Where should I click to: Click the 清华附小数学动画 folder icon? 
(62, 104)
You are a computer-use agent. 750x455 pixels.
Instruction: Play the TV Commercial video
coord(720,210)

::::::

▶ _EXERCISE_:
Without changing a word, print all of the entries above.

▶ _YOUR SOLUTION_:
Where should I click to: Click the 清华附小数学动画 folder icon? 
(62, 104)
You are a computer-use agent. 750x455 pixels.
Instruction: Play the TV Commercial video
coord(720,210)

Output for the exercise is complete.